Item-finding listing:
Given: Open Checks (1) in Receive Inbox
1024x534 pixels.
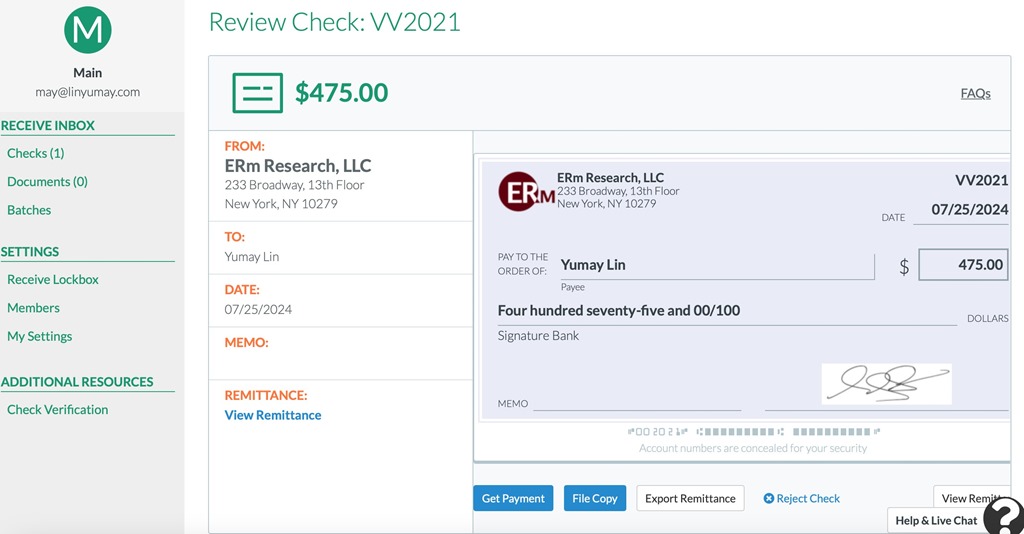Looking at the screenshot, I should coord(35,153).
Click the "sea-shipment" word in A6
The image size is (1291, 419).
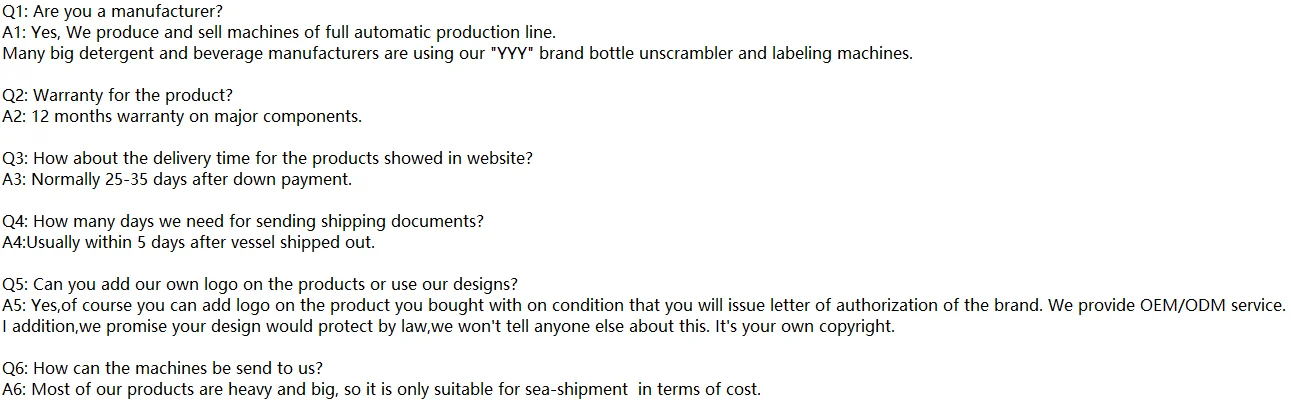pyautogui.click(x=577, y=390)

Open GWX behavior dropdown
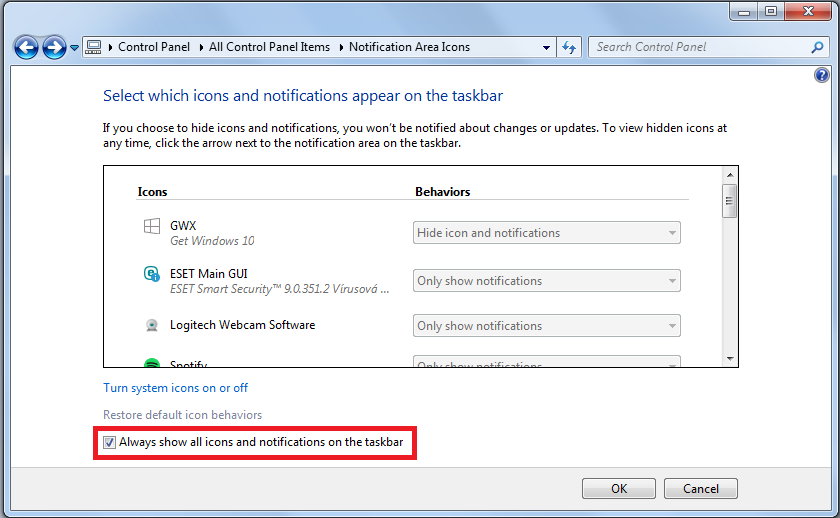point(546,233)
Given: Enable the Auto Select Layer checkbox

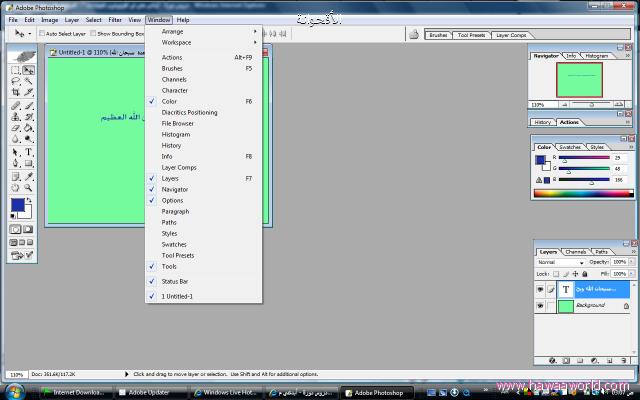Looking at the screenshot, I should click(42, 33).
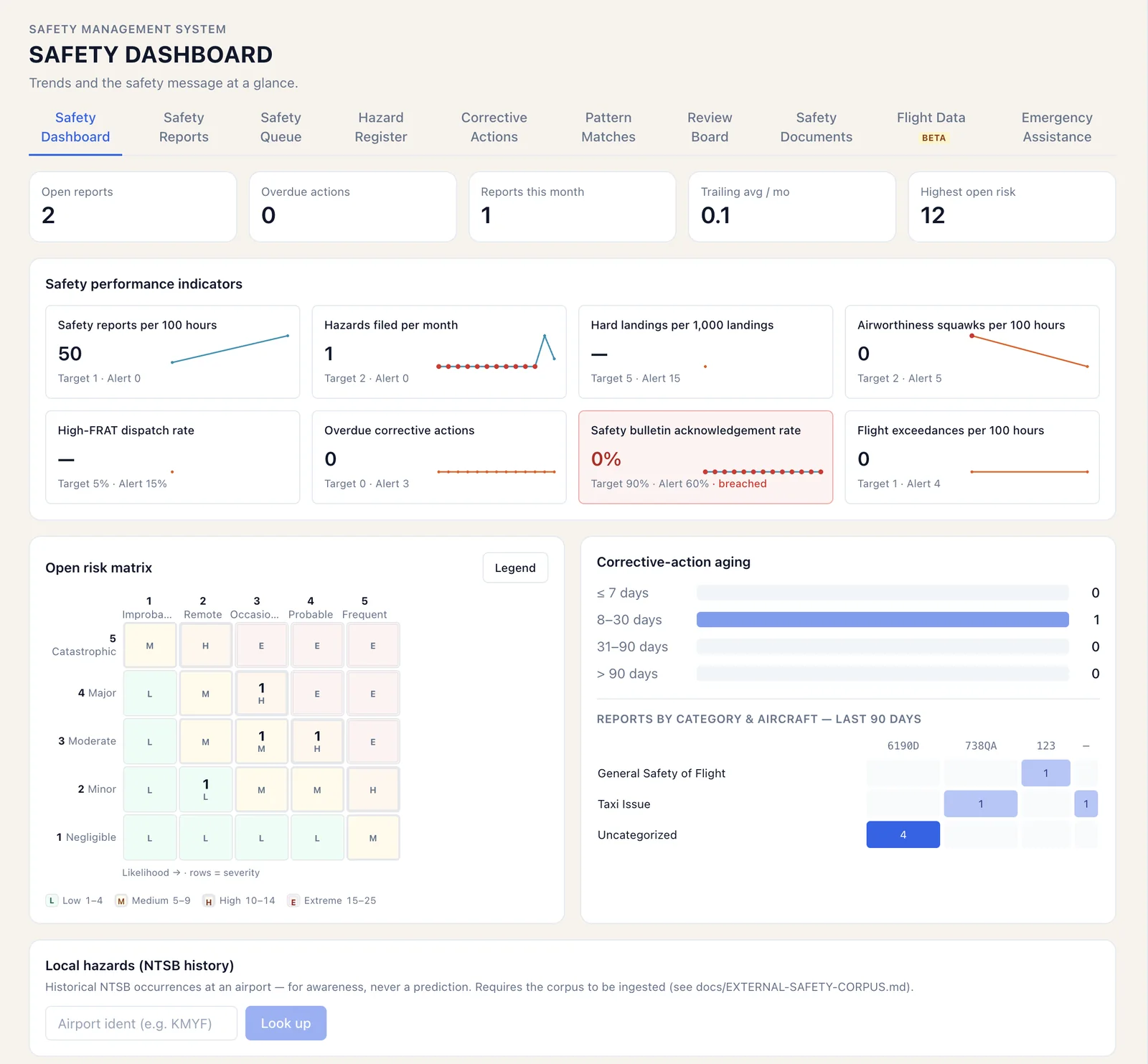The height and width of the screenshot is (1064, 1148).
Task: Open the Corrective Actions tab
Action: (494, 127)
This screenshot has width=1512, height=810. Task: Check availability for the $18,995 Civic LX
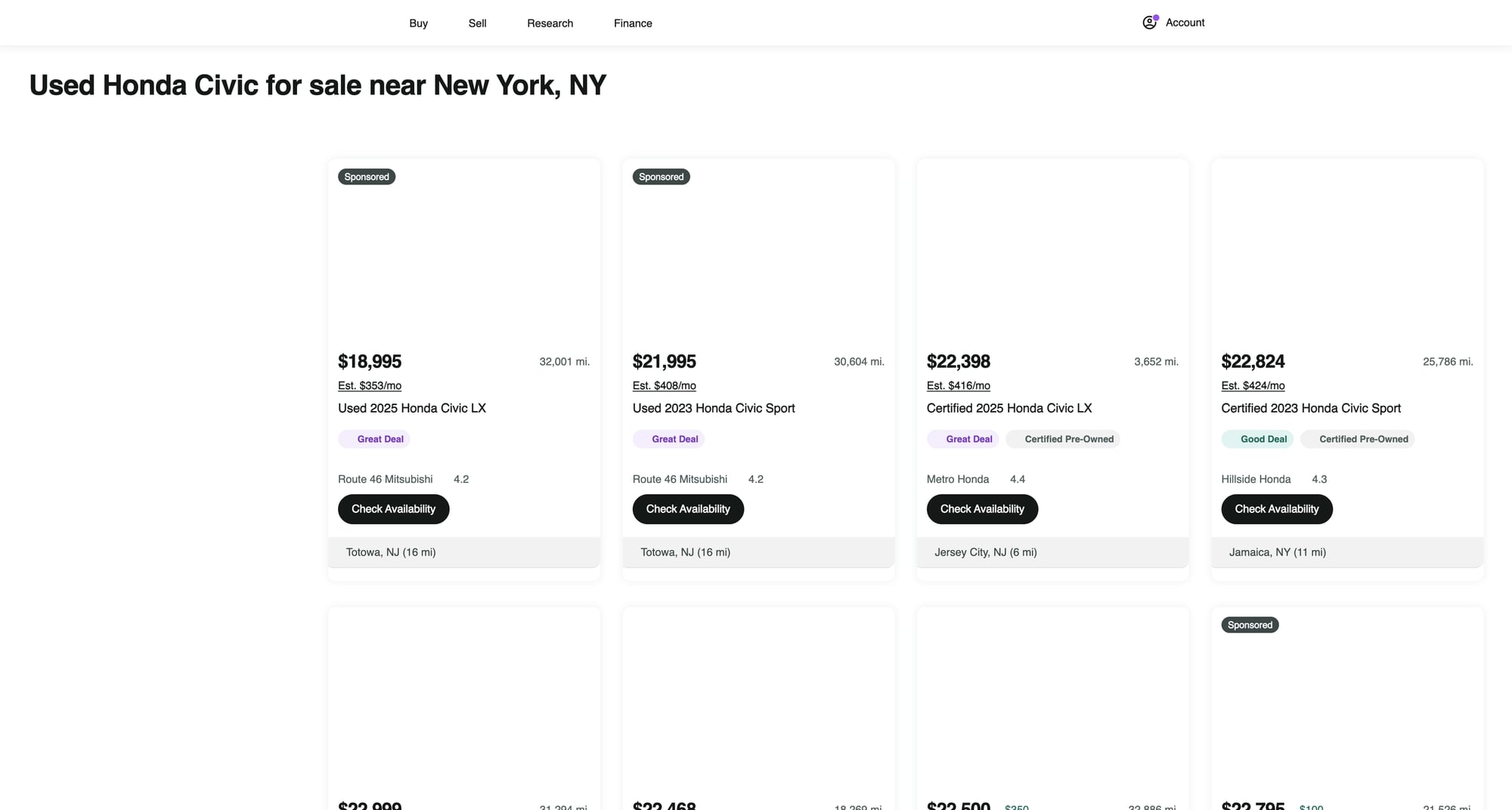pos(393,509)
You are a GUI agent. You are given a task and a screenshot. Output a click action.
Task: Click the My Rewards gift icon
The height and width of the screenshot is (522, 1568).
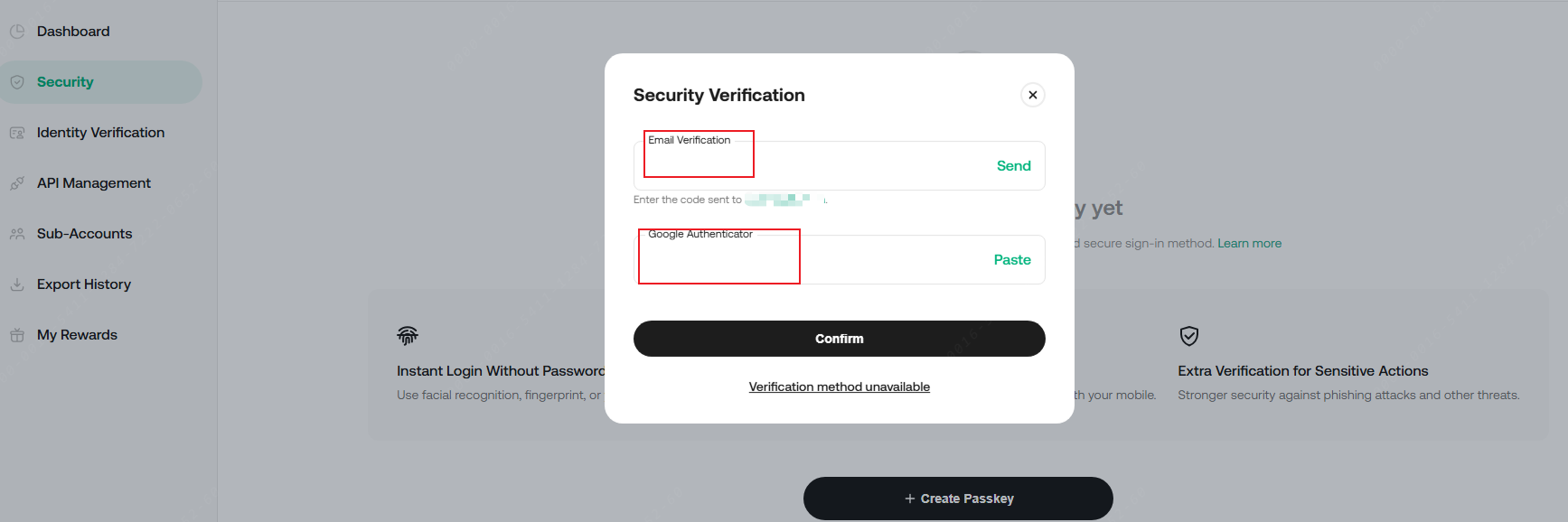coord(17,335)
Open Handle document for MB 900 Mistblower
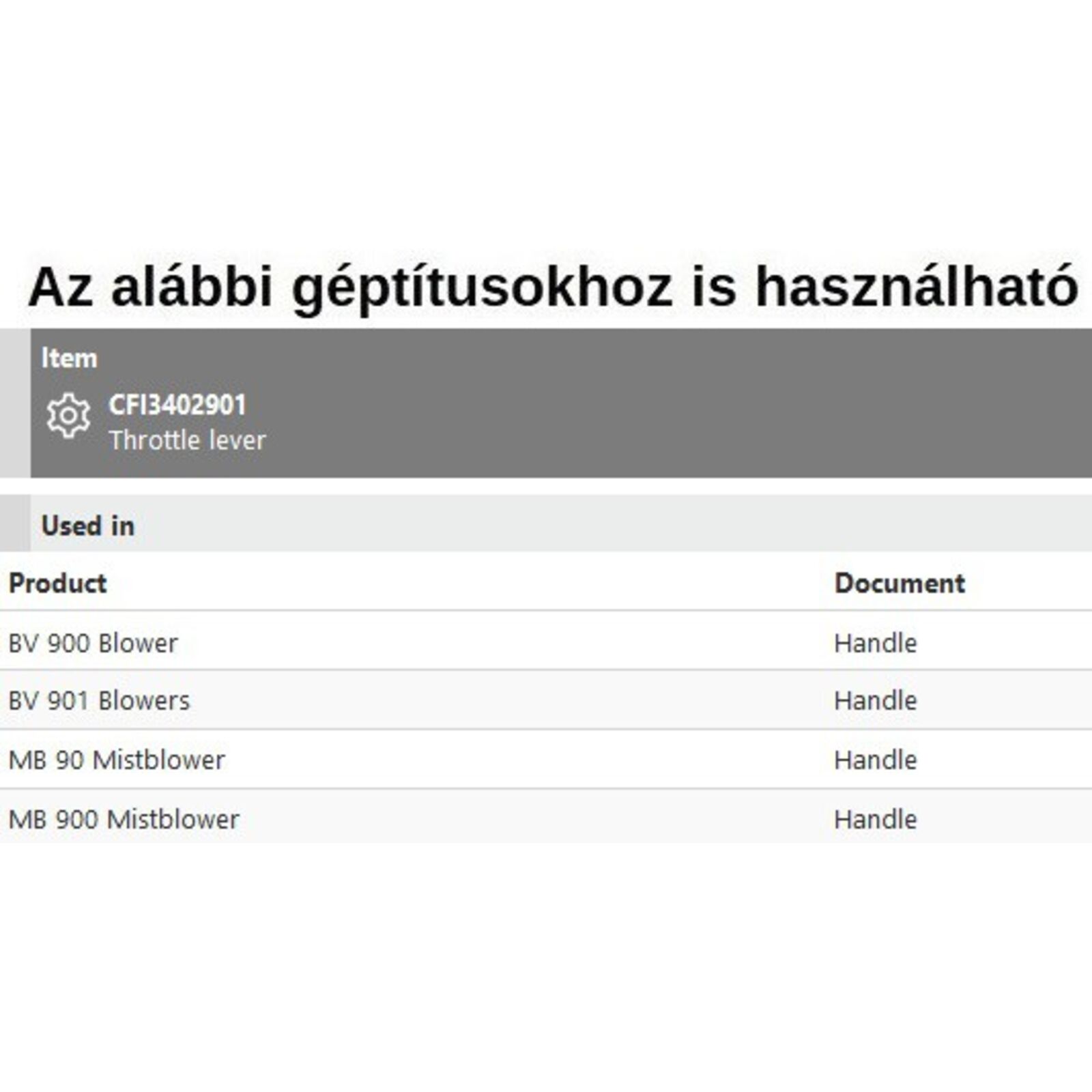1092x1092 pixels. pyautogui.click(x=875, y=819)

> [Exercise description]: Copy down every line of the listing above word for word, from the first line to the last, but leave the pictures out of your copy.

> [Result]:
Given: Open Checks (1) in Receive Inbox
1024x534 pixels.
Looking at the screenshot, I should coord(35,153).
Click the "sea-shipment" word in A6
The image size is (1291, 419).
pyautogui.click(x=577, y=390)

Open GWX behavior dropdown
point(546,233)
Given: Enable the Auto Select Layer checkbox

Looking at the screenshot, I should click(42, 33).
The height and width of the screenshot is (1064, 1148).
Task: Open the Corrective Actions tab
Action: (494, 127)
This screenshot has width=1512, height=810. Task: Check availability for the $18,995 Civic LX
pos(393,509)
You are a GUI agent. You are given a task and a screenshot. Output a click action.
Task: Click the My Rewards gift icon
The height and width of the screenshot is (522, 1568).
coord(17,335)
Open Handle document for MB 900 Mistblower
1092x1092 pixels. pyautogui.click(x=875, y=819)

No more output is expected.